Well, I guess, reading is the best way before messing around. So, it brought me to the next example, which is came from Rickard Andersson’s YouTube, about “Bitwise Operation” where Rickard talked about the example of LZ4. Specifically on General Structure of LZ4 Frame Format and Frame Descriptor

Now, we are talking.
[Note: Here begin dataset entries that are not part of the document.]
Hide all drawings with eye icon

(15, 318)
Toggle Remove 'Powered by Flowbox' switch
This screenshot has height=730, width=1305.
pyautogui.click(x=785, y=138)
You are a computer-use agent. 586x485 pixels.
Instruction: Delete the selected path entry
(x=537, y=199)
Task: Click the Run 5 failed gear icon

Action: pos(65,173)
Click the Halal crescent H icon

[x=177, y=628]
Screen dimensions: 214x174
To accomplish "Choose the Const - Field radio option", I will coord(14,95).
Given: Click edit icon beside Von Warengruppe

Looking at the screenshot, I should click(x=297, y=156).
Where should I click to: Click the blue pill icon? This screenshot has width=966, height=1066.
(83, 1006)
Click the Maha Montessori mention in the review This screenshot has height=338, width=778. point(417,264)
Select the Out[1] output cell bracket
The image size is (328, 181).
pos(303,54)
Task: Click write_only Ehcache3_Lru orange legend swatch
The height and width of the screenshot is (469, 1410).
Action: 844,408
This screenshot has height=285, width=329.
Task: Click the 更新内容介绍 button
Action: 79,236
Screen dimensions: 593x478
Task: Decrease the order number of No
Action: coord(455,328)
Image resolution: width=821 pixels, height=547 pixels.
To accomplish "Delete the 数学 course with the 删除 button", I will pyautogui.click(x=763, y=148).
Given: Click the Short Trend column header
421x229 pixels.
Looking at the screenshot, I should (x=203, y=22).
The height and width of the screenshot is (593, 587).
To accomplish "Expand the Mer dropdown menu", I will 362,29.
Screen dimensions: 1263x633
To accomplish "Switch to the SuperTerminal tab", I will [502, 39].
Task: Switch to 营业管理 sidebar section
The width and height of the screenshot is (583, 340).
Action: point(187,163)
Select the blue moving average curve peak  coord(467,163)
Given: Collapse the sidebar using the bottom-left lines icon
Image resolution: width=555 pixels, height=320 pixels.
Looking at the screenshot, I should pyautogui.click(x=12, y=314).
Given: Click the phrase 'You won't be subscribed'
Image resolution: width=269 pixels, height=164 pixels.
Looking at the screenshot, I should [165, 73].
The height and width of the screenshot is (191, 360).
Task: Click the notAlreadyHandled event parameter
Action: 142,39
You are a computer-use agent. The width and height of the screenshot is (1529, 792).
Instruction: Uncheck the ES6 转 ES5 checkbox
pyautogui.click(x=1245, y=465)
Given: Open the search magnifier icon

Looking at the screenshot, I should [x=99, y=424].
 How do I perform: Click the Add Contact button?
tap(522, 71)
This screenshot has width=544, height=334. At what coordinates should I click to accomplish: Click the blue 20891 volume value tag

How the Numpy’s .npy file actually looks like?

  1. I read Numpy’s (v1.26.4) documentation about data types
  2. I looked up into Numpy’s Github repository “_format_impl.py”

Now that I got at least the information of types that Numpy implements, I need to know what they would look like in .npy files, like ‘em binaries.

Here’s the flow diagram of how I did it.

graph LR
start((start))
make_array[/ make array /]
make_array_another_array[/ make another array /]
save[/ save /]
open[/ open the array /]
inspection[/ inspection /]
loop{ is it enough? }
stop((stop))

loop --> how_about --> make_array_another_array --> save
start --> make_array --> save --> open --> inspection --> loop --> yes --> stop
loop --> no --> make_array

Now we’re playin with Numpy

  1. Making the arrays, for simplicity, I’ll make 2 arrays, 1st one is 1D array and the other is 2D array.
  1. Load-in the arrays

With those simple examples, we can see that for each .npy files, we got those alien strings for the int8_5.npy we got these

"“NUMPY\x01\x00v\x00{'descr': '|u1', 'fortran_order': False, 'shape': (5, 5), }                
\n"

followed by these

'\x01\x02\x03\x04\x05\x02\x03\x04\x05\x06\x03\x04\x05\x06\x07\x04\x05\x06\x07\x08\x05\x06\x07\x08\t'

Okay, to construct the data, we definitely need information, right?, we now use that strange lookin’ header to find out what informatio we could get.

In Numpy-npy format specification verision 1.0 , Numpy mentioned that;

  1. The first 6 bytes are a magic string, exactly x93NUMPY
  2. the next 1 byte is unsigned byte, which tells us the major version number of the file format
  3. the next 1 byte is also unsigned byte, which tells us the minor version number of the file format
  4. The next 2 bytes form a little-endian unsigned short int (whoah, that’s a LOT), it is the length of the header which Numpy refers to HEADER_LEN.
  5. Now, the next HEADER_LEN bytes, is the header data describing the array’s format. It is an ASCII string, which contains Python literal expression of a dictionary.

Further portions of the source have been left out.